(Stored data)
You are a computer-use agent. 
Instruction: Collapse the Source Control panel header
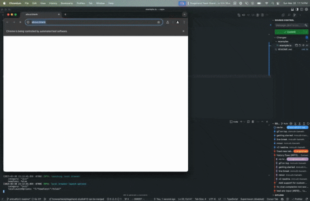(273, 20)
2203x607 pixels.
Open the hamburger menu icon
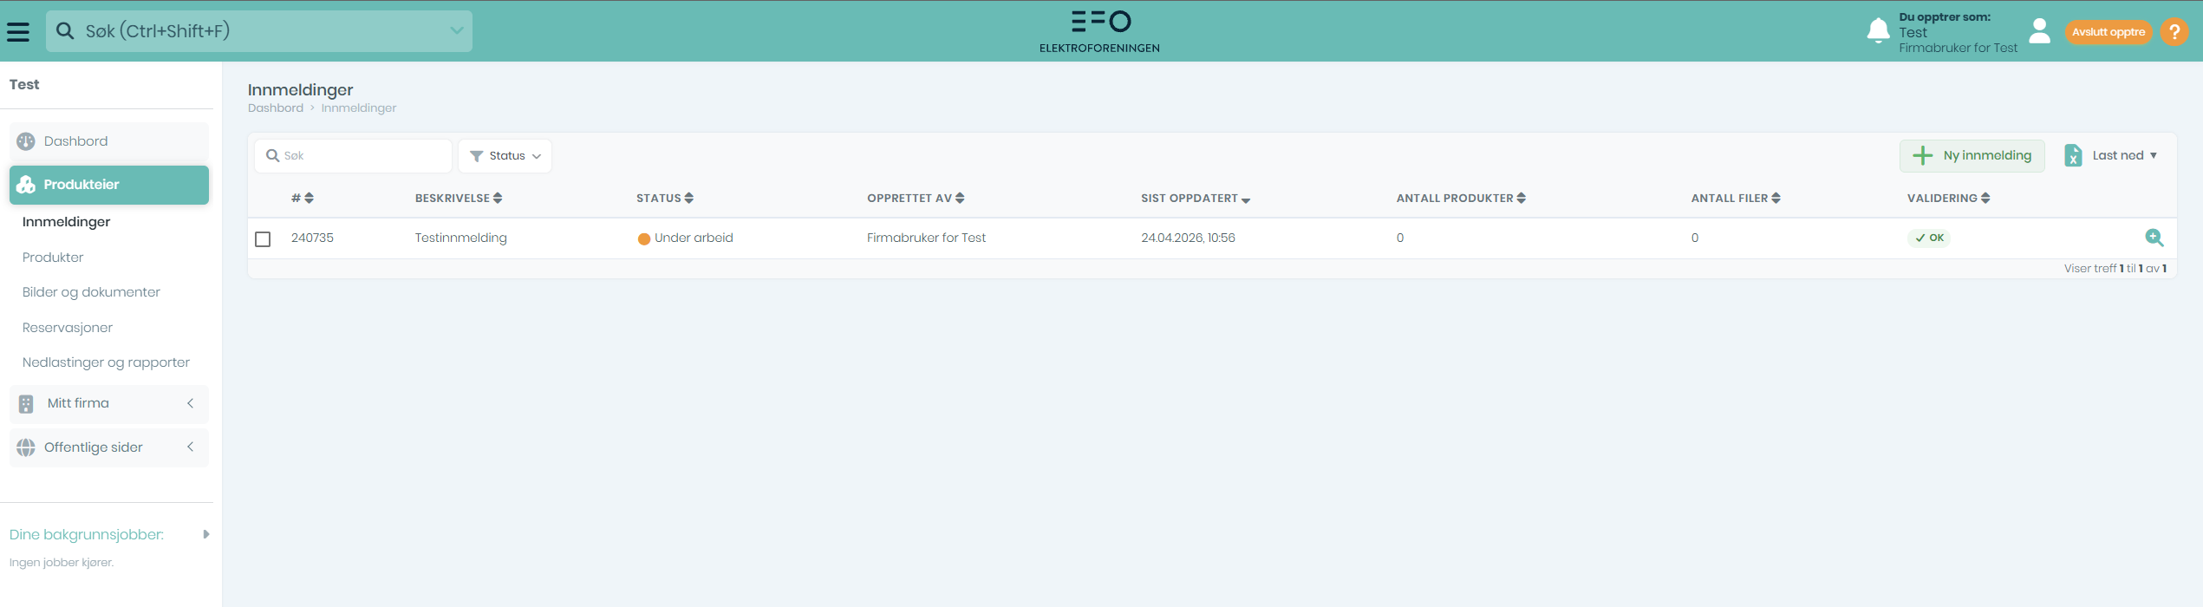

__Problem details__. Would you write out an exact copy of the entries above, with no images?

__Answer to this problem__.
You are a computer-use agent. 
Instruction: Collapse the Source Control panel header
(273, 20)
2203x607 pixels.
Open the hamburger menu icon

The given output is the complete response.